● **REQUIRED ACTION**
In the text on broken CI/CD builds below, write out word for word the part that opens with the words containing "These types of" and closes with "locally. What gives?".

● **READING TEXT**
++++++++++

Broken or failing builds in a CI/CD pipeline can deteriorate a team's faith in its own processes. It can also hinder a team's ability to efficiently deliver high-quality software. That's why it's important to identify and fix broken builds in a CI/CD pipeline.
These types of CI/CD challenges aren't unique to any specific tool. Broken builds can be red flags for larger issues and also signify impediments to current -- and future -- workflows. Luckily, there are best practices to remediate broken builds and avoid failing ones.
Check the credentials
Let's set the stage.
You're working on a new application feature when you get a notification that your most recent commit failed the build. The last things you pushed up were some new tests that worked fine when you ran them locally. What gives?
When CI/CD pipeline builds fail, there are a few common reasons. Often, builds that were working for a while and then suddenly fail have credential problems. For example, the credentials may no longer be valid, or the permissions for those credentials may have changed. If your IT organization has a dedicated DevOps team, they may be best suited to resolve credential and permissions issues. DevOps teams typically have admin access to most services and may be most familiar with the proper permissions needed to perform certain actions.
Troubleshooting build credentials
I'm a DevOps engineer and was recently asked to help diagnose a build failure that stemmed from an authentication issue with the GitHub Packages registry.
This build worked successfully for many months but suddenly started failing 100% of the time. GitHub provides a personal access token through an environment variable. My first thought was to check and see if this value was still present. Then, I checked on the credential responsible for the authentication error. After I logged in to the respective GitHub account, I found the culprit: The personal access token expired that day.
This example perfectly illustrates the Occam's razor philosophy. It states that the simplest explanation for a problem or event is the most likely explanation. In this scenario, the simplest explanation was that the credential needed to authenticate wasn't present. While that assumption was false, the next simplest explanation -- an invalid credential -- proved to be true.
If you can't find the problem by checking out the credentials, try to locally reproduce the issue, and then make changes to fix it. Testing and debugging instead of rerunning the full build can save valuable time. Some tools like CircleCI offer command-line interfaces that use Docker to run CI/CD scripts locally.
Fix flaky or brittle tests
Automated tests can cause intermittent broken builds. To check for this, access reports that offer more information on why the test is failing. Once you identify a cause, try to reproduce the failure by rerunning the test or just manually reproducing it with the application under test.
QA professionals are the best equipped to help with failing builds due to tests. Flaky or brittle tests, in particular, can be a CI/CD pipeline challenge. These faulty tests can negatively affect the development team's confidence and potentially make the team expect, or even ignore, future failures. Legitimate failures can go undetected, and bugs may slip through more easily.
To mitigate such issues, involve developers in test design and development efforts. Developers can provide insight into the different test conditions that may ultimately cause tests to fail. In this way, developers can help the QA team build more comprehensive tests.
Alerts can reduce the number of build failures. Make sure your system automatically alerts the right people when builds fail to ensure minimal downtime.
Many chat tools -- like Slack or Microsoft Teams -- integrate with CI/CD systems to facilitate the creation of these alerts. Failed build alerts should be treated as all-hands-on-deck situations because a failing build severely limits the team's ability to deploy new software. Such circumstances not only delay new features, but they also block urgent bug fixes from being deployed to production.

++++++++++

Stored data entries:
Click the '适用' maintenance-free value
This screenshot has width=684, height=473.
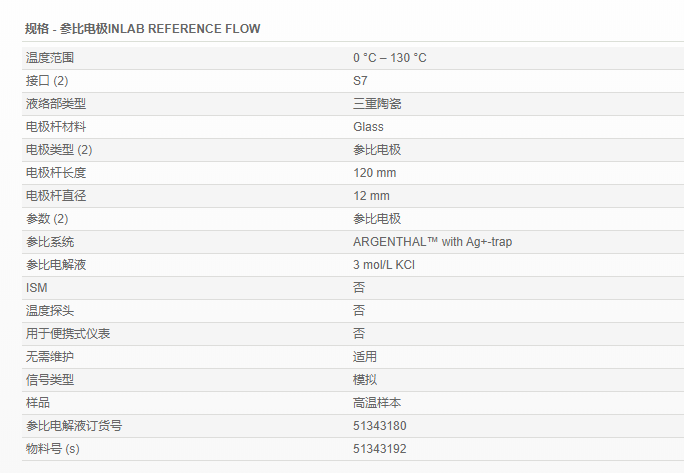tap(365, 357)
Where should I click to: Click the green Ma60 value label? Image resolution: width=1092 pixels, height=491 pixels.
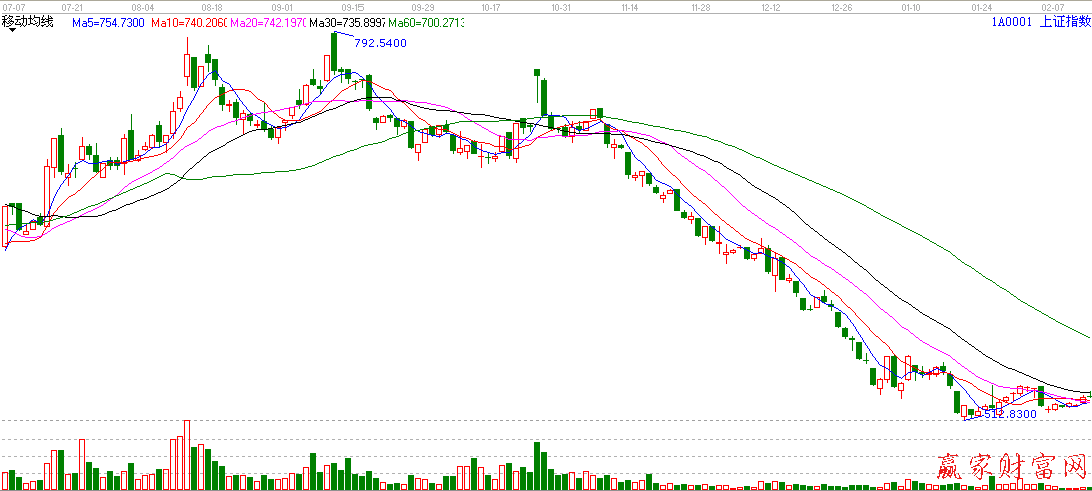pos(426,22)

++++++++++

● **REPLY**
These types of CI/CD challenges aren't unique to any specific tool. Broken builds can be red flags for larger issues and also signify impediments to current -- and future -- workflows. Luckily, there are best practices to remediate broken builds and avoid failing ones.
Check the credentials
Let's set the stage.
You're working on a new application feature when you get a notification that your most recent commit failed the build. The last things you pushed up were some new tests that worked fine when you ran them locally. What gives?